◆ Work to complete ◆
Give the number of lines below with "computer" in them, leaving out anything else.
※ ※ ※
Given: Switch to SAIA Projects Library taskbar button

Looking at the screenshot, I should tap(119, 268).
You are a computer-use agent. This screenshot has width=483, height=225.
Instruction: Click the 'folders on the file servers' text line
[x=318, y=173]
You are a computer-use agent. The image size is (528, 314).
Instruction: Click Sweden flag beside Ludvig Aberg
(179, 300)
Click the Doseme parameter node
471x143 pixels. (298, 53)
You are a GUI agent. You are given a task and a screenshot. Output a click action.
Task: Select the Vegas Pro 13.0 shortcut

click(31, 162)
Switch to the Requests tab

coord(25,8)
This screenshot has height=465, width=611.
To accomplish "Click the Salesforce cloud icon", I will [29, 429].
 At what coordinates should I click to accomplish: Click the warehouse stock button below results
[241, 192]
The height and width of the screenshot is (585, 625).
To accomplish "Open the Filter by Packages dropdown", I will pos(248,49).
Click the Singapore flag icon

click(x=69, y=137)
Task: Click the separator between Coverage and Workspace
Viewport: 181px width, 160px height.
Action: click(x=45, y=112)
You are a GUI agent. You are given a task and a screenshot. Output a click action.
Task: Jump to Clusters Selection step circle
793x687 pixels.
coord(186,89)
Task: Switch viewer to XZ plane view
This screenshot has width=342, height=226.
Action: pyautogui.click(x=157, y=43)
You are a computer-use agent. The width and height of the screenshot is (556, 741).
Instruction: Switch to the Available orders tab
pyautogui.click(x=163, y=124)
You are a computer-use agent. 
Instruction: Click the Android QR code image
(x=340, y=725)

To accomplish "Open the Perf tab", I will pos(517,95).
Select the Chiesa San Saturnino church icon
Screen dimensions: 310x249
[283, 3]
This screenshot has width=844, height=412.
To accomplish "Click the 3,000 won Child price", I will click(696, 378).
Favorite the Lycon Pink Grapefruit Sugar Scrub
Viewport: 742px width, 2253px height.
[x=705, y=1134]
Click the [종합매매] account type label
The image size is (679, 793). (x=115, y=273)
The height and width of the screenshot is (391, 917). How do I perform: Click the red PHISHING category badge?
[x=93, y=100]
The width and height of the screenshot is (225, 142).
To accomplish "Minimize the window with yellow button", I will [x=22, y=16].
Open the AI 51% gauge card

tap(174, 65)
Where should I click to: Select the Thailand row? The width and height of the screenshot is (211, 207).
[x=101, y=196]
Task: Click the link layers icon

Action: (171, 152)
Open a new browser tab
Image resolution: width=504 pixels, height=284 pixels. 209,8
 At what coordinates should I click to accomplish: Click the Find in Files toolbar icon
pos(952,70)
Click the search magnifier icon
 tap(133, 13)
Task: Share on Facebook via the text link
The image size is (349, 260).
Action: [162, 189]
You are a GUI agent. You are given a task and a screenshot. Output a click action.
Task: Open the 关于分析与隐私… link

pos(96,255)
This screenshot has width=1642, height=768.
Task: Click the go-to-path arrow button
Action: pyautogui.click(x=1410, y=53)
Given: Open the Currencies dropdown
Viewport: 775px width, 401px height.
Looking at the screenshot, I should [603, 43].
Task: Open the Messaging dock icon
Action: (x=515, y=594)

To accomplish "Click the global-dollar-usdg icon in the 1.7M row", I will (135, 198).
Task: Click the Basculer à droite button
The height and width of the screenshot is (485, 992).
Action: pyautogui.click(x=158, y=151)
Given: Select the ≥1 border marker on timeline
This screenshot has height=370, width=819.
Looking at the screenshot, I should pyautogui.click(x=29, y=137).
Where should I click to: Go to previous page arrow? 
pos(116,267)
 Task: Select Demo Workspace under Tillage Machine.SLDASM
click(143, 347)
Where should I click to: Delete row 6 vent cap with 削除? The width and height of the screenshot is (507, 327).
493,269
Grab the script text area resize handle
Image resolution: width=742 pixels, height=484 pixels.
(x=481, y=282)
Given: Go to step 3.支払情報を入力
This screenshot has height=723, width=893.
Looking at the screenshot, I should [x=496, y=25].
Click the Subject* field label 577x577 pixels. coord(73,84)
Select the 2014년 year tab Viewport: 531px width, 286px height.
※ ※ ※
◆ Solution ◆
4